[Opening Given data section]

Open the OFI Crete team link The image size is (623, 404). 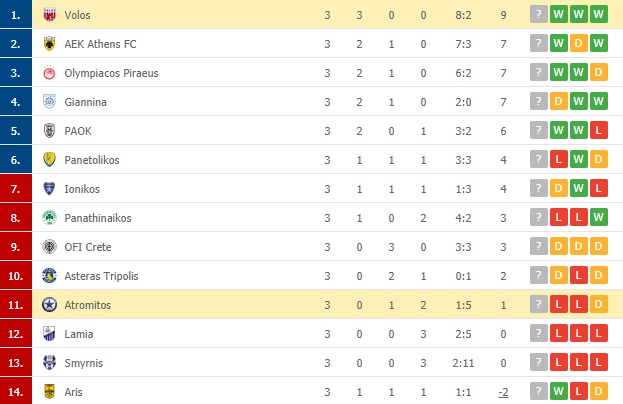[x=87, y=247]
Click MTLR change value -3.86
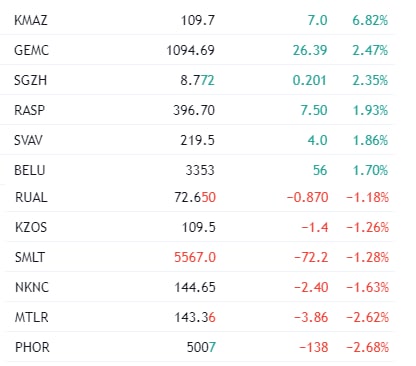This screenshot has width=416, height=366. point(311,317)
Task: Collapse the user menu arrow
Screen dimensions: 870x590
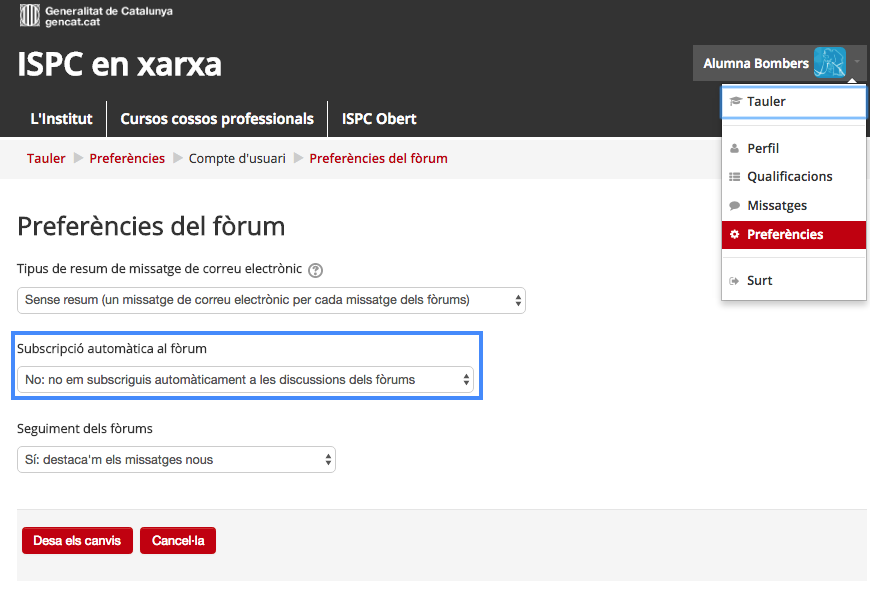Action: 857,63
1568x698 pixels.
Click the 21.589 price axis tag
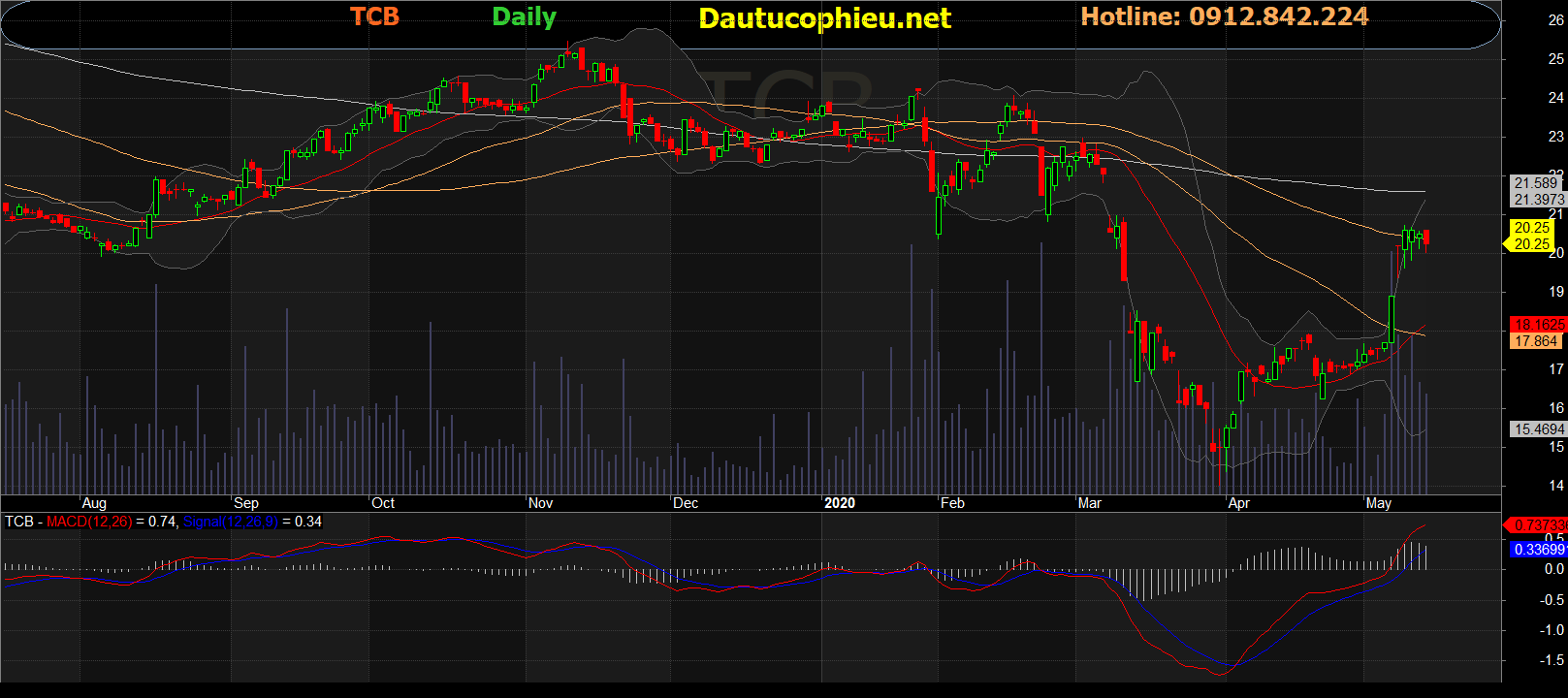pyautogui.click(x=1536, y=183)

[Closing Given data section]

_Instructions to follow_
Exactly the lines from the one containing "Screen dimensions: 870x590" through the last line of the data above should be output, both ends included, with every picture left out.

_Solved exercise_
Screen dimensions: 870x590
Action: 857,63
1568x698 pixels.
Click the 21.589 price axis tag
pyautogui.click(x=1536, y=183)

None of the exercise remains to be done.